As tributes pour in on the day marking three years since journalist Daphne Caruana Galizia was assassinated, international press freedom organisations, editors and the Special Rapporteur of Council of Europe, Pieter Omtzigt, have reiterated their call for justice and an end to impunity.
“We call for thorough and effective criminal investigations and prosecutions that ensure the whole truth is uncovered and all those responsible for Daphne Caruana Galizia’s murder are held to account in court,” 19 international media freedom and freedom of expression organisations said in a joint statement.
The organisations welcomed the establishment of a public inquiry into the broader circumstances of the assassination and whether it could have been prevented, despite the fact that this has only led to further pressure to ensure that all the truth emerges.

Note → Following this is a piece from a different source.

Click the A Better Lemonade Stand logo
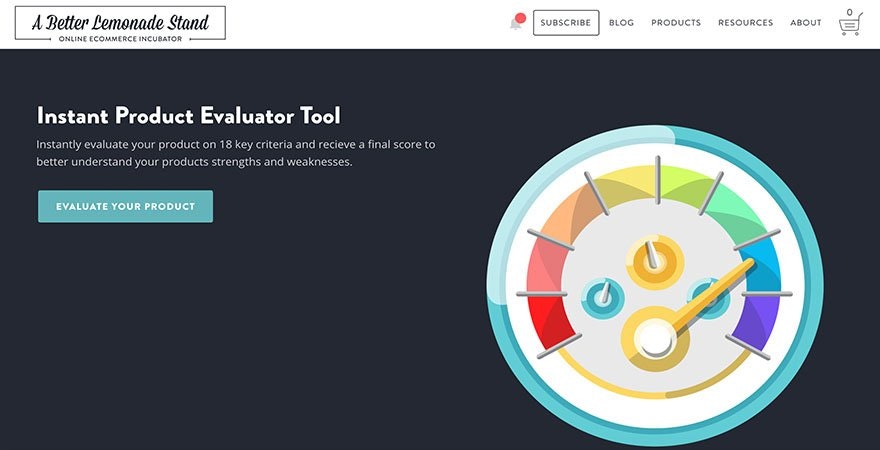The image size is (880, 450). click(120, 23)
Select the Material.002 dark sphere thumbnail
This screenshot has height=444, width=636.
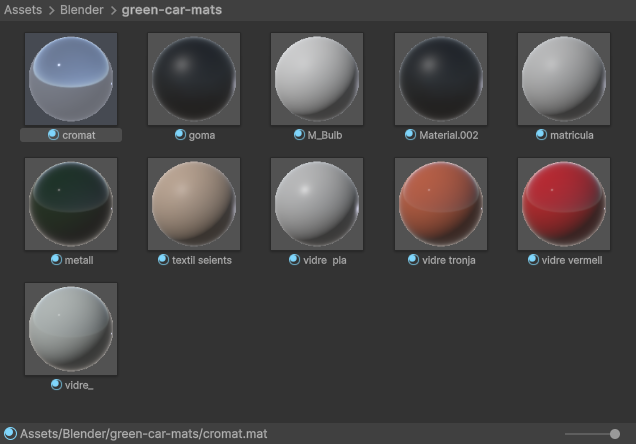click(441, 79)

“To date, the public inquiry has uncovered extensive failures of the State and its entities to protect the life of Caruana Galizia and a pattern of intimidation and harassment of her and her family, as well as other independent journalists, steered from the highest levels of government,” the organisations said.
It joined the call for the government not to interfere in the public inquiry and to allow it to fulfil its terms of reference in full independence.

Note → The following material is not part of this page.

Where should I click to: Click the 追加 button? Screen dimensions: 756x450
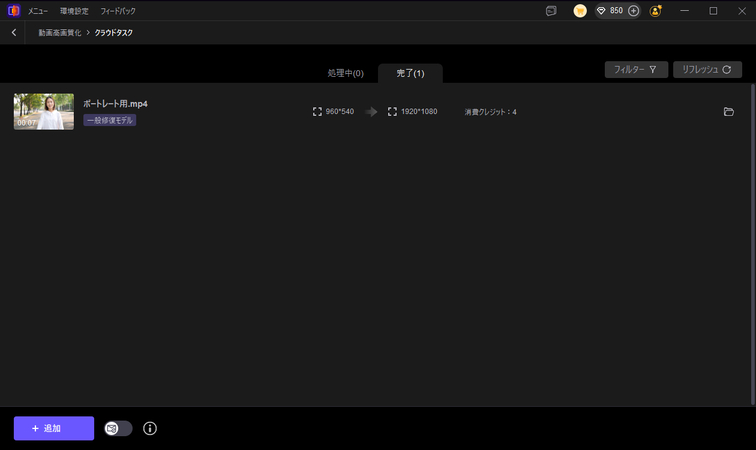tap(54, 428)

“In this regard, we have been gravely concerned by Prime Minister Abela’s attempt to impose a time limit, unduly interfering with the fair and effective fulfilment of the Board of Inquiry’s task,” the organisations said.

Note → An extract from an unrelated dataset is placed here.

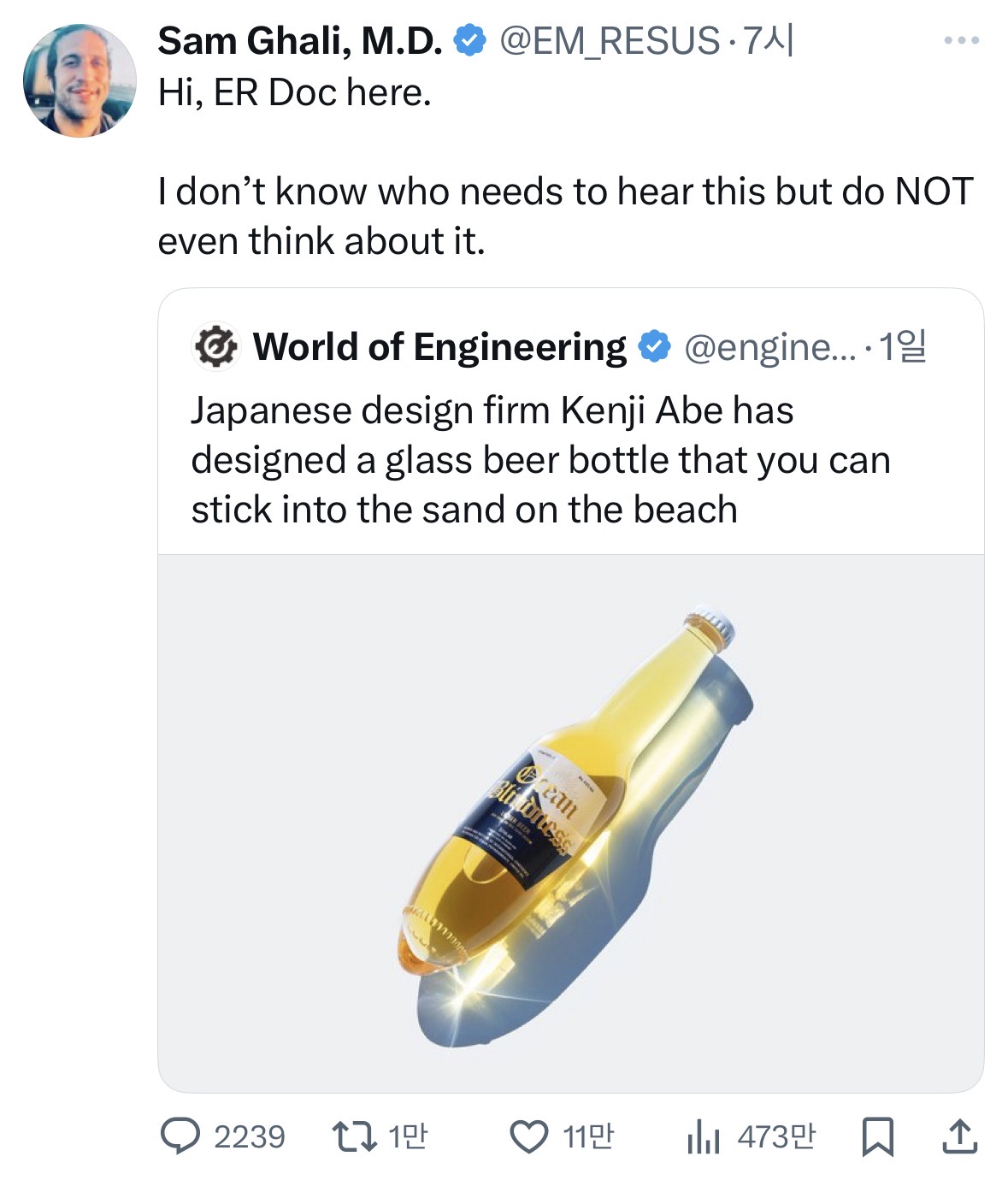
Task: Bookmark this tweet
Action: pyautogui.click(x=877, y=1136)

They added that it was unacceptable that three years after her death, the journalist’s family lawsuits “brought against her by former Prime Minister Joseph Muscat and his wife Michelle, former Minister Konrad Mizzi and his wife Sai Mizzi Liang, the oligarch and governing party donor Silvio Debono and others.”
“We will continue our campaigning and joint advocacy until there is full justice for Daphne Caruana Galizia. We hope that this year will be the last time that, in commemorating her, we must call for an end to impunity and the continued harassment of her family, so that we can fully focus on honouring her legacy as a fearless investigative reporter,” the statement concluded.
The statement was signed by ARTICLE 19, Civil Society Europe, Committee to Protect Journalists, European Centre for Press and Media Freedom (ECPMF), European Federation of Journalists (EFJ), Free Press Unlimited, Global Forum for Media Development (GFMD), IFEX, Index on Censorship, International Federation of Journalists (IFJ), International Media Support (IMS), International Press Institute (IPI), Justice and Environment, Media Diversity Institute (MDI), Osservatorio Balcani Caucaso Transeuropa (OBCT), PEN America, Reporters Without Borders (RSF), Scottish PEN, Transparency International EU.
The Council of Europe’s Special Rapporteur said that despite magisterial inquiries there is still no justice for the brutal assassination.
“Even though three suspected triggermen were charged almost three years ago, even though the intermediary confessed almost a year ago, the trial of those accused of Daphne’s murder has still not begun,” Omtzigt said.
He said that three years have passed and the compilation of evidence against Fenech that started in 2017 “splutters on, mired in confusion, with no end in sight”.
Omtzigt reiterated his demand for Abela not to interfere in the public inquiry looking into the murder of the journalist.
“Although magisterial inquiries into Daphne’s reports on high-level corruption continue to lead nowhere after three years, the Prime Minister is trying to shut down the independent public inquiry into her assassination after only a year. This inquiry has made remarkable progress in casting official, public light on the wider circumstances surrounding her death. It must be allowed to fulfil its broad and inclusive mandate.”
“My thoughts are with Daphne’s family on this sad day. Three years have passed but we have not forgotten and we will not forget. The fight is not over,” Omtzigt said.
Peter Bardy, editor-in-chief of Aktuality.sk, the portal that lost one of its journalists investigating corruption – Jan Kuciak – also paid tribute to Caruana Galizia, calling her “a hero”.
“Despite intimidation and threats, lawsuits and court litigations, she published important articles about corruption in Malta. She was arrested twice because of it.”
Bardy is no stranger to attacks on journalists. Kuciak and his girlfriend Martin Kusnirova were shot outside their house in 2018, just five months after Caruana Galizia’s assassination.
“I wish to help bring justice for Matthew’s mom, her sister Corinne, your family and for all the good people,” Bardy added.
Index on Censorship has published an interview with Caruana Galizia’s sister, Corinne Vella, who spoke about what she misses the most about her sister.
“I mostly miss speaking to her about what’s going on, basically,” Vella said adding that like many in Malta, she was an avid reader of her blog.
She also spoke of the harassment Caruana Galizia had to endure, mostly through vexatious libel suits in court, some of them still active until this day.